Role of Women in Chinua Achebes Things Fall Apart :: Things Fall Apart essays

Role of Women in Things Fall Apart Chinua Achebe's Things Fall Apart portrays Africa, particularly the Ibo society, right before the arrival of the white man. Things Fall Apart analyzes the destruction of African culture by the appearance of the white man in terms of the destruction of the bonds between individuals and their society. Achebe, who teaches us a great deal about Ibo society and translates Ibo myth and proverbs, also explains the role of women in pre-colonial Africa.
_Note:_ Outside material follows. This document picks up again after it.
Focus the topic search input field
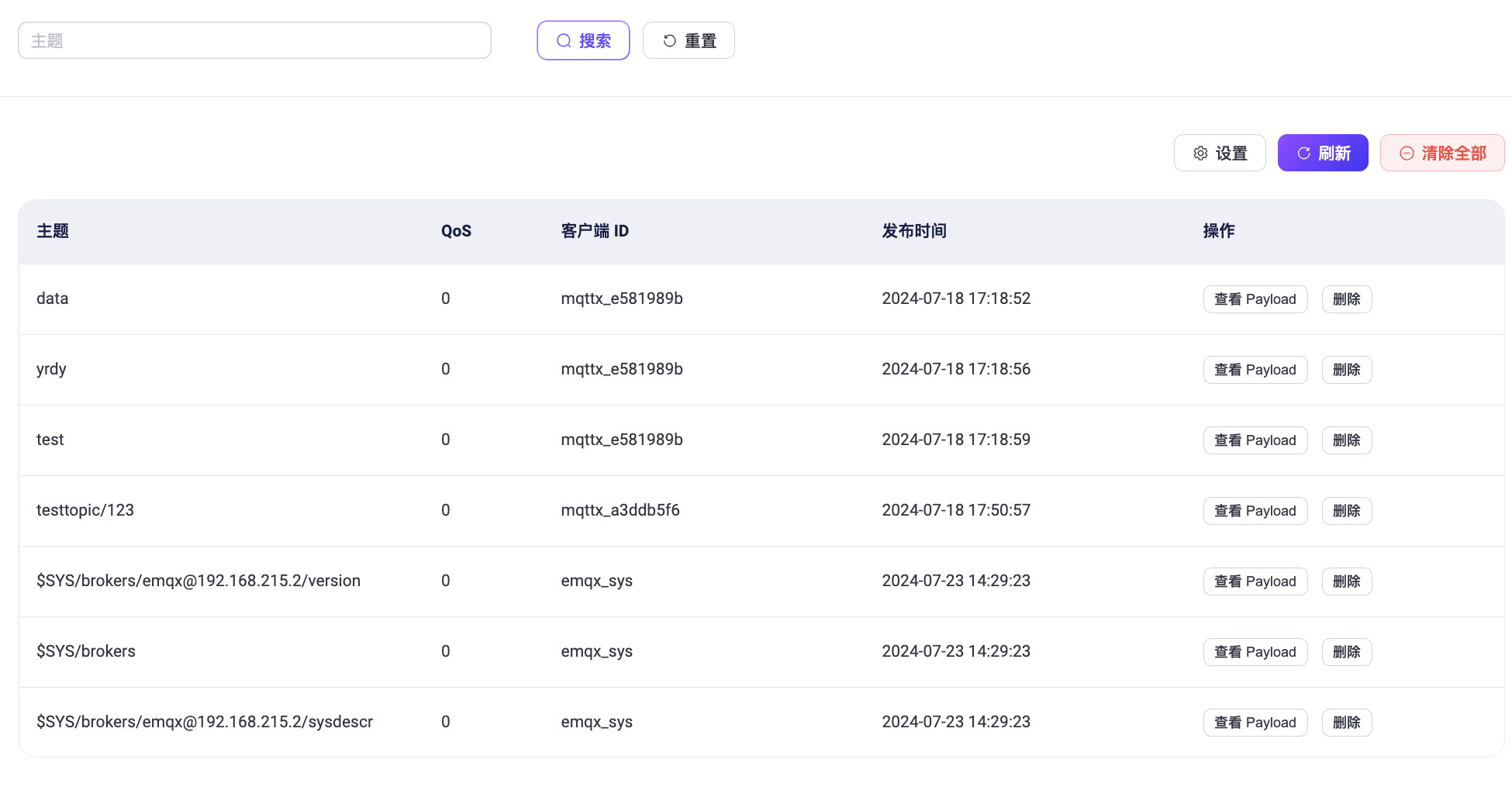The height and width of the screenshot is (787, 1512). pyautogui.click(x=254, y=40)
In Things Fall Apart, the reader follows the trials and tribulations of Okonkwo, a tragic hero whose tragic flaw includes the fact that "his whole life was dominated by fear, the fear of failure and weakness." (16) For Okonkwo, his father Unoka embodied the epitome of failure and weakness. Okonkwo was taunted as a child by other children when they called Unoka agbala. Agbala could either mean a man who had taken no title or "woman." Okonkwo hated anything weak or frail, and his descriptions of his tribe and the members of his family show that in Ibo society anything strong was likened to man and anything weak to woman. Because Nwoye, his son by his first wife, reminds Okonkwo of his father Unoka he describes him as woman-like. After hearing of Nwoye's conversion to the Christianity, Okonkwo ponders how he, "a flaming fire could have begotten a son like Nwoye, degenerate and effeminate" (143)? On the other hand, his daughter Ezinma "should have been a boy." (61) He favored her the mos t out of all of his children, yet "if Ezinma had been a boy [he] would have been happier." (63) After killing Ikemefuna, Okonkwo, who cannot understand why he is so distraught, asks himself, "When did you become a shivering old woman?" (62) When his tribe looks as if they are not going to fight against the intruding missionaries, Okonkwo remembers the "days when men were men." (184) In keeping with the Ibo view of female nature, the tribe allowed wife beating . The novel describes two instances when Okonkwo beats his second wife, once when she did not come home to make his meal. He beat her severely and was punished but only because he beat her during the Week of Peace. He beat her again when she referred to him as one of those "guns that never shot." When a severe case of wife beating comes before the egwugwu, hefound in favor of the wife.